Print the lines that run from the line with "Task: Click the 174 likes count" to the line with "Task: Click the 6U size value", keeping both end lines, exactly as they appear in the entries below, and nothing else.

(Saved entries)
____

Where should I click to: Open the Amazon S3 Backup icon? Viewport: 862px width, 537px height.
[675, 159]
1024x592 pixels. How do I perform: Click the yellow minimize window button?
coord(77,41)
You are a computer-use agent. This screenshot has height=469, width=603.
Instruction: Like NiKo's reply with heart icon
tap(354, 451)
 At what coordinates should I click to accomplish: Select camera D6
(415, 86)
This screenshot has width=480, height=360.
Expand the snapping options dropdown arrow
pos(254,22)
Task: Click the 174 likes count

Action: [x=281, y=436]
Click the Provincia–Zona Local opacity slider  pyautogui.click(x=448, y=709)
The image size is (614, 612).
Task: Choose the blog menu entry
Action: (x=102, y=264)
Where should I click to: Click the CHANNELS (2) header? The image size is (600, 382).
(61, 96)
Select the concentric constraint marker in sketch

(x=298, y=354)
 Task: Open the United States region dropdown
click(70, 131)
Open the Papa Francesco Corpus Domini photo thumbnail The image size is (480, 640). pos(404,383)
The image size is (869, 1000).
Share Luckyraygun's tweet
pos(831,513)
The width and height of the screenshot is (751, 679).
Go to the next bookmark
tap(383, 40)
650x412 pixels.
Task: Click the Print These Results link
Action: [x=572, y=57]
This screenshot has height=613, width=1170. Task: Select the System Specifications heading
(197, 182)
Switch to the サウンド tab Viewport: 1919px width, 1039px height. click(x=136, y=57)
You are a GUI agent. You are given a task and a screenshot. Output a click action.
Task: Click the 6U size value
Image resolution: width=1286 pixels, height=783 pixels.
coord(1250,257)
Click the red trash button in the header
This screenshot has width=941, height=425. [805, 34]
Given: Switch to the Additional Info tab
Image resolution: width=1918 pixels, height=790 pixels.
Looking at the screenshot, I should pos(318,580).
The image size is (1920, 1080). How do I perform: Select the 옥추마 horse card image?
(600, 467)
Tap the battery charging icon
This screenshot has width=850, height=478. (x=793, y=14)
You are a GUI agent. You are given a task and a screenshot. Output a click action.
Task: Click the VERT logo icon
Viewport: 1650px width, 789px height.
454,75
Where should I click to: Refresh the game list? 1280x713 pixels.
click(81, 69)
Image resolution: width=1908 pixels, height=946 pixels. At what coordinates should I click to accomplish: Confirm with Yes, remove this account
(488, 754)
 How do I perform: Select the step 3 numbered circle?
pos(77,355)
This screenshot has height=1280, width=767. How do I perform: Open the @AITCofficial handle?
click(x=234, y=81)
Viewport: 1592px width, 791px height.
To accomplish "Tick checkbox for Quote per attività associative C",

____

RESPONSE TO THIS EXERCISE:
Task: Click the 174 likes count

Action: [x=281, y=436]
Click the Provincia–Zona Local opacity slider  pyautogui.click(x=448, y=709)
The image size is (614, 612).
Task: Choose the blog menu entry
Action: (x=102, y=264)
Where should I click to: Click the CHANNELS (2) header? The image size is (600, 382).
(61, 96)
Select the concentric constraint marker in sketch

(x=298, y=354)
 Task: Open the United States region dropdown
click(70, 131)
Open the Papa Francesco Corpus Domini photo thumbnail The image size is (480, 640). pos(404,383)
The image size is (869, 1000).
Share Luckyraygun's tweet
pos(831,513)
The width and height of the screenshot is (751, 679).
Go to the next bookmark
tap(383, 40)
650x412 pixels.
Task: Click the Print These Results link
Action: [x=572, y=57]
This screenshot has height=613, width=1170. Task: Select the System Specifications heading
(197, 182)
Switch to the サウンド tab Viewport: 1919px width, 1039px height. click(x=136, y=57)
You are a GUI agent. You are given a task and a screenshot. Output a click action.
Task: Click the 6U size value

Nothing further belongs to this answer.